■ What you will do
Copy out the records word for word, from their very beginning down to and including the line that contains "This screenshot has height=822, width=1219.".

■ Recorded data
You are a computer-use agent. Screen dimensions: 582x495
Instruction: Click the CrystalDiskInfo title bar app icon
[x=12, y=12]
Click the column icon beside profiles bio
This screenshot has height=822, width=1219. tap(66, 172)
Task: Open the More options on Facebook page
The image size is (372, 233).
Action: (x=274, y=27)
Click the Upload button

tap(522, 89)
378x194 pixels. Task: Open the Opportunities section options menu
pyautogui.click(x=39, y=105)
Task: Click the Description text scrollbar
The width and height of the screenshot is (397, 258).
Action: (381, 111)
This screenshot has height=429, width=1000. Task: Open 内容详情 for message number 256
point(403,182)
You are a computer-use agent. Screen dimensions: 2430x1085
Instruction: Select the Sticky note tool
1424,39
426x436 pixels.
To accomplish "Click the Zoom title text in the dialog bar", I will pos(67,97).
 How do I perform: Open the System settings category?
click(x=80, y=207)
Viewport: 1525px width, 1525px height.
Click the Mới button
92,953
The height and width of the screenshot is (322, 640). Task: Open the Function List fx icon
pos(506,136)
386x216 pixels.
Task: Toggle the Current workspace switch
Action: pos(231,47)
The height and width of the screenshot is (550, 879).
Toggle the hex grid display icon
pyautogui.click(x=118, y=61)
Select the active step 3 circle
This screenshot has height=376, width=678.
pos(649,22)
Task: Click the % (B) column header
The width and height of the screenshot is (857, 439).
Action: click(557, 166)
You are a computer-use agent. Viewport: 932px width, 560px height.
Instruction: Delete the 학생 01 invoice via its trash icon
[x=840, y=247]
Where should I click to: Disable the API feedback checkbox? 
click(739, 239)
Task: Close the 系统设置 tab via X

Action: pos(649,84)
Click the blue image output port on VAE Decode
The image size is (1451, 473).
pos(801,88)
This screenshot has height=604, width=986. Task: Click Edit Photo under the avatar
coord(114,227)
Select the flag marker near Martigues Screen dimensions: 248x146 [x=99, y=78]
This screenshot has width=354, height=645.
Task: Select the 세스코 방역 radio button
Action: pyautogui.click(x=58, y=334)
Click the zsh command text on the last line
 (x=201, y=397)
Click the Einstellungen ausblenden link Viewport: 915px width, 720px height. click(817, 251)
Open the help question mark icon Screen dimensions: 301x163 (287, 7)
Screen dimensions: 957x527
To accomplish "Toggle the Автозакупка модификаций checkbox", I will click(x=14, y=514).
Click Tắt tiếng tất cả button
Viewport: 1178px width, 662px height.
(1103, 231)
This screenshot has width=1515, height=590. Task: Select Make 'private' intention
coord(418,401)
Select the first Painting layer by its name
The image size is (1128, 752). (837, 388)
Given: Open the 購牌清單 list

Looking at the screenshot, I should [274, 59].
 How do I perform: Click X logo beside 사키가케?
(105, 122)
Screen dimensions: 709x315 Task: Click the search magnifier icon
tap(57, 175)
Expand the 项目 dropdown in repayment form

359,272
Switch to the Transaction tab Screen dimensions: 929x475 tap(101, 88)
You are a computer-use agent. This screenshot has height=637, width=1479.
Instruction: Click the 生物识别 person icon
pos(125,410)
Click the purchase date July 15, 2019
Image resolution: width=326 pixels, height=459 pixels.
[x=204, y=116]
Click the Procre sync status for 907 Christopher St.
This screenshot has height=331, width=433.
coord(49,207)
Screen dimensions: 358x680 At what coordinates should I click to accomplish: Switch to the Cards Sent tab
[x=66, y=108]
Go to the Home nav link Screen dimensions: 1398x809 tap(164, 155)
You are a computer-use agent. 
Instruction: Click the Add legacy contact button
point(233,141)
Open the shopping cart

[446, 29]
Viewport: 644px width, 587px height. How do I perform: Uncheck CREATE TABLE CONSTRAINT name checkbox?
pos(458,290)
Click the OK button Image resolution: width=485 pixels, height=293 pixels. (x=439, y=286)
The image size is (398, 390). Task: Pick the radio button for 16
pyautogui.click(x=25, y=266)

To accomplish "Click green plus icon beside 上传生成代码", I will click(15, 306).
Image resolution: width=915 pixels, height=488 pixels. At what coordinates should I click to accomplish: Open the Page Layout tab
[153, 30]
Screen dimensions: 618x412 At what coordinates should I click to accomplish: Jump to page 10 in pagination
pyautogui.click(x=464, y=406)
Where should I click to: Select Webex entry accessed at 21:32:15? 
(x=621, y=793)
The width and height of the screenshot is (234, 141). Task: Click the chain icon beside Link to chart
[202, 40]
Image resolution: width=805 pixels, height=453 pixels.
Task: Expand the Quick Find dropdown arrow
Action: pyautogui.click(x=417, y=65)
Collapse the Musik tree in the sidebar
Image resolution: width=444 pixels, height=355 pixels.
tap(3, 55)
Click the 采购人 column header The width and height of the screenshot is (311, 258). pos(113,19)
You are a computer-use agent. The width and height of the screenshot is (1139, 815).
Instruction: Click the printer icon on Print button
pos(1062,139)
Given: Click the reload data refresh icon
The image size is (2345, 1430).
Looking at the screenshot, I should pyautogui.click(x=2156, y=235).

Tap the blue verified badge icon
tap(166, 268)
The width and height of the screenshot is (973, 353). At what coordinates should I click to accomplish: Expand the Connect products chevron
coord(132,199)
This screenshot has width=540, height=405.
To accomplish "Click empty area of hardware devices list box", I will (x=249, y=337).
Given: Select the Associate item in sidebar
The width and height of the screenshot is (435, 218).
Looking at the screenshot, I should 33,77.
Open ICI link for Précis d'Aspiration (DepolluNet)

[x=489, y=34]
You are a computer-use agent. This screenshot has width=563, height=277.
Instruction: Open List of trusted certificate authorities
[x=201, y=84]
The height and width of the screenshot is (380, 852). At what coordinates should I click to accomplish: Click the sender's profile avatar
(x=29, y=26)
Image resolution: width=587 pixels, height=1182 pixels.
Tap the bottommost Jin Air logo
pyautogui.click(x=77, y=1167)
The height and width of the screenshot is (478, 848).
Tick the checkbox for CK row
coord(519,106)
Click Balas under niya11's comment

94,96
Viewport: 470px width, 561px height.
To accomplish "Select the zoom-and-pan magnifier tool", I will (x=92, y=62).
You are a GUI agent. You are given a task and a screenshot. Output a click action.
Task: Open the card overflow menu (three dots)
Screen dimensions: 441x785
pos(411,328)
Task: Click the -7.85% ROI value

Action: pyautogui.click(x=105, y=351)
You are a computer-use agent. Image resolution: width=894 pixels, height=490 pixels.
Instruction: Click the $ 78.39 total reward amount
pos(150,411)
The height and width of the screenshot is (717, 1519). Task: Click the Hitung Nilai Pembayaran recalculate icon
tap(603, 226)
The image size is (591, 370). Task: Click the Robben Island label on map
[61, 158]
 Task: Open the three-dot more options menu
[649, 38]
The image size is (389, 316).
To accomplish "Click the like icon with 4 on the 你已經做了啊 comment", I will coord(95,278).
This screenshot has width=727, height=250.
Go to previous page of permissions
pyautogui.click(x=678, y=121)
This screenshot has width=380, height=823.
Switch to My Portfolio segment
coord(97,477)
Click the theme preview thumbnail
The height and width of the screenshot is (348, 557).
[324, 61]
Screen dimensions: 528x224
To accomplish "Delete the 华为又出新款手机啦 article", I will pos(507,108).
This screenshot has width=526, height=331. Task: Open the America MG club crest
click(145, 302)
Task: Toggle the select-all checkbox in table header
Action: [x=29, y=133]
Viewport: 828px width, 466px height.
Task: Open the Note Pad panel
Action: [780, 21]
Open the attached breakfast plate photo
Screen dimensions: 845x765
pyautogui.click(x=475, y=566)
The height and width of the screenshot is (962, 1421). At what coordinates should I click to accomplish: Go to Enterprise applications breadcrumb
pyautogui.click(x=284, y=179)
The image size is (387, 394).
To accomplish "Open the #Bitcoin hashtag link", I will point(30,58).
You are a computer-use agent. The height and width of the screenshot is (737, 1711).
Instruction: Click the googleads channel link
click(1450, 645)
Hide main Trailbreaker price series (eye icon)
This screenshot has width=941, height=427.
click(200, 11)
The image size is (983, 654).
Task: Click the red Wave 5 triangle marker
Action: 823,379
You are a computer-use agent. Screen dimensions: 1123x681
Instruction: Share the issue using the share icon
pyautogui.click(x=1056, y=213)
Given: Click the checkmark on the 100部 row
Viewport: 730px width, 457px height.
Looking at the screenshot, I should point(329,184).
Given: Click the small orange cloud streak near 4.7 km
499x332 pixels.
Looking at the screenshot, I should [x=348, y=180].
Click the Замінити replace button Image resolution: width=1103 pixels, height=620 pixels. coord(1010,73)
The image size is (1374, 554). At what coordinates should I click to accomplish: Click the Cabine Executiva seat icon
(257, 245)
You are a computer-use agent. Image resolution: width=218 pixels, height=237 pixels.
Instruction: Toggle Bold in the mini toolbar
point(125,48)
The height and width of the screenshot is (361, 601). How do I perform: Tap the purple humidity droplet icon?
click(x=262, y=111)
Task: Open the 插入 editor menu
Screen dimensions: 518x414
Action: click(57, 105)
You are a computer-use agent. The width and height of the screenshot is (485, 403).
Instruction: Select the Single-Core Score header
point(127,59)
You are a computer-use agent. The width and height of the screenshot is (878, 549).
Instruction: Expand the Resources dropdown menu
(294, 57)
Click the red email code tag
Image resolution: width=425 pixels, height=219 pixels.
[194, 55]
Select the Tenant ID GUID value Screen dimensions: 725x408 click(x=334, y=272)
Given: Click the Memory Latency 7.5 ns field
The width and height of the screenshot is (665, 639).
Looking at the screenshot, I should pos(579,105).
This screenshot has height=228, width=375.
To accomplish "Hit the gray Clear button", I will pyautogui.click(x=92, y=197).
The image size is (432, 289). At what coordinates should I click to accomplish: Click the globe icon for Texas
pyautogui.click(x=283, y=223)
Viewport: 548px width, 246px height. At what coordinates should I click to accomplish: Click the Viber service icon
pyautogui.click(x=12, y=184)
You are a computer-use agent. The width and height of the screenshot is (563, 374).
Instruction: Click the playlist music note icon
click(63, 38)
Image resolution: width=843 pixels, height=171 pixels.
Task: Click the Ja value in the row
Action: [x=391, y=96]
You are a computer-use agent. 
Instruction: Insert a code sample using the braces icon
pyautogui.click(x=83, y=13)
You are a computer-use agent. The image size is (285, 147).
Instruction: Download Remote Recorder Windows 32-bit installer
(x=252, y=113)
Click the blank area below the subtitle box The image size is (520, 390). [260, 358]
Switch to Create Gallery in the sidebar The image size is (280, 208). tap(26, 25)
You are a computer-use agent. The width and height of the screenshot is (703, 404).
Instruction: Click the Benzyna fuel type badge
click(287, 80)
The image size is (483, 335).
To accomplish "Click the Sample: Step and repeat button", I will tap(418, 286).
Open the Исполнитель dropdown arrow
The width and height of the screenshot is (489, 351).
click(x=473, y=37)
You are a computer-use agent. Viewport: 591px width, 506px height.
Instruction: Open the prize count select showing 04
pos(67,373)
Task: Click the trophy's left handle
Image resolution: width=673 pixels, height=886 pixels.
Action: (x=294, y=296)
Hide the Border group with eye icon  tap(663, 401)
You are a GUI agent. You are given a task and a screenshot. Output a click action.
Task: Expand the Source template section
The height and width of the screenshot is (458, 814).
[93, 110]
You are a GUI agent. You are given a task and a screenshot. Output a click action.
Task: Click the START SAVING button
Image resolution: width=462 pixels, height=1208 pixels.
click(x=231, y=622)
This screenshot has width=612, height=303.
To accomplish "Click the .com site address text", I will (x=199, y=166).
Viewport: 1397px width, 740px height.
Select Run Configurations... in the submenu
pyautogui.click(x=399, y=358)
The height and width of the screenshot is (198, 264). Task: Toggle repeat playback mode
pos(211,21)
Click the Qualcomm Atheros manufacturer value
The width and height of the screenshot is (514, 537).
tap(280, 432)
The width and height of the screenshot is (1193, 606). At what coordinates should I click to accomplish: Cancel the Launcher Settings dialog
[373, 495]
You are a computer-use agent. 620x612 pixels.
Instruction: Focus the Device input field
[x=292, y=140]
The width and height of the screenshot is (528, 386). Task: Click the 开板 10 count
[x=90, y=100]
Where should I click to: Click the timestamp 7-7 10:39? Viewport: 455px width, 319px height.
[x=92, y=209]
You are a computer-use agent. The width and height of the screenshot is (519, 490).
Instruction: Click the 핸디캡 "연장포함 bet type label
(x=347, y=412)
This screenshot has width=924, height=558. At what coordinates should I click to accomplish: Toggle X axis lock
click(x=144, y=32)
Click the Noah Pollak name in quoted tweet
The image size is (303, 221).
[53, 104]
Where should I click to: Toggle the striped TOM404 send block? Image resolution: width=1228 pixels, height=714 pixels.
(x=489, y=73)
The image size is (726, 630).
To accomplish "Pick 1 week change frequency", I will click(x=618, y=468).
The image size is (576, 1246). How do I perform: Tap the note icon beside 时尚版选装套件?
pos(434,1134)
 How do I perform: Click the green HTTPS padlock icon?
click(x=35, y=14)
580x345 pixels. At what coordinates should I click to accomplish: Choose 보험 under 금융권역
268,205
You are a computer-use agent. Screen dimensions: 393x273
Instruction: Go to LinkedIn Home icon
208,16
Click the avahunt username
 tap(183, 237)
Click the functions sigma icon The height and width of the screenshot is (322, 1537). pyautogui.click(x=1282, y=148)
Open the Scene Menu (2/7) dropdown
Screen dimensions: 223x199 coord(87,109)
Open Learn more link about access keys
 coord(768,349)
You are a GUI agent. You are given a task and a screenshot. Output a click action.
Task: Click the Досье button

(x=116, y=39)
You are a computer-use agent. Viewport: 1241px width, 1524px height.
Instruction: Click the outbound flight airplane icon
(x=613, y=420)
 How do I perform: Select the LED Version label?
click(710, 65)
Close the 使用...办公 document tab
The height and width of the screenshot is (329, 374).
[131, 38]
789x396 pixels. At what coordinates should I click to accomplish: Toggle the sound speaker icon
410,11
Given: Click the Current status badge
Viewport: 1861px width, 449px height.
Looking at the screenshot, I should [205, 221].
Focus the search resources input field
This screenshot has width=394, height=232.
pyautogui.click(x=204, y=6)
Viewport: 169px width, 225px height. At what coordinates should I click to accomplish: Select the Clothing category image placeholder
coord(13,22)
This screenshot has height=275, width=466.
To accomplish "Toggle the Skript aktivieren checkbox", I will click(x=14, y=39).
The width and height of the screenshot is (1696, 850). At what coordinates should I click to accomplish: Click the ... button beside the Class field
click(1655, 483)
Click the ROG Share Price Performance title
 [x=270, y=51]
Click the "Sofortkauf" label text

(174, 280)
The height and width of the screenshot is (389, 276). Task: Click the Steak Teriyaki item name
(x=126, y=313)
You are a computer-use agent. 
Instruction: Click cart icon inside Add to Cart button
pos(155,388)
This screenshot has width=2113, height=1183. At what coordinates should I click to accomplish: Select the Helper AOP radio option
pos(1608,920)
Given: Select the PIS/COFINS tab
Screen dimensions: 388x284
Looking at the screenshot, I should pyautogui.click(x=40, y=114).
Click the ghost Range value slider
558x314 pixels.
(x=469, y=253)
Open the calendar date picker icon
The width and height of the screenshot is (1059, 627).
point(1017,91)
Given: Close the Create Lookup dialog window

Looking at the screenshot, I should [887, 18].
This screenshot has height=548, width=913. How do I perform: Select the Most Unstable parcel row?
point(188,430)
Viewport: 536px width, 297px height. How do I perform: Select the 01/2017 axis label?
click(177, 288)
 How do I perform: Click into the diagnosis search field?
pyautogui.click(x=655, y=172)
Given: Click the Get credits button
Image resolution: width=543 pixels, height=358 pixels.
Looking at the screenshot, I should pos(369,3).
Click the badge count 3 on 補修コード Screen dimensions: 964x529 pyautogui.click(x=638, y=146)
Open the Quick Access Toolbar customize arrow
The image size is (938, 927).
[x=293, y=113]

■ Task solution
You are a computer-use agent. Screen dimensions: 582x495
Instruction: Click the CrystalDiskInfo title bar app icon
[x=12, y=12]
Click the column icon beside profiles bio
This screenshot has height=822, width=1219. tap(66, 172)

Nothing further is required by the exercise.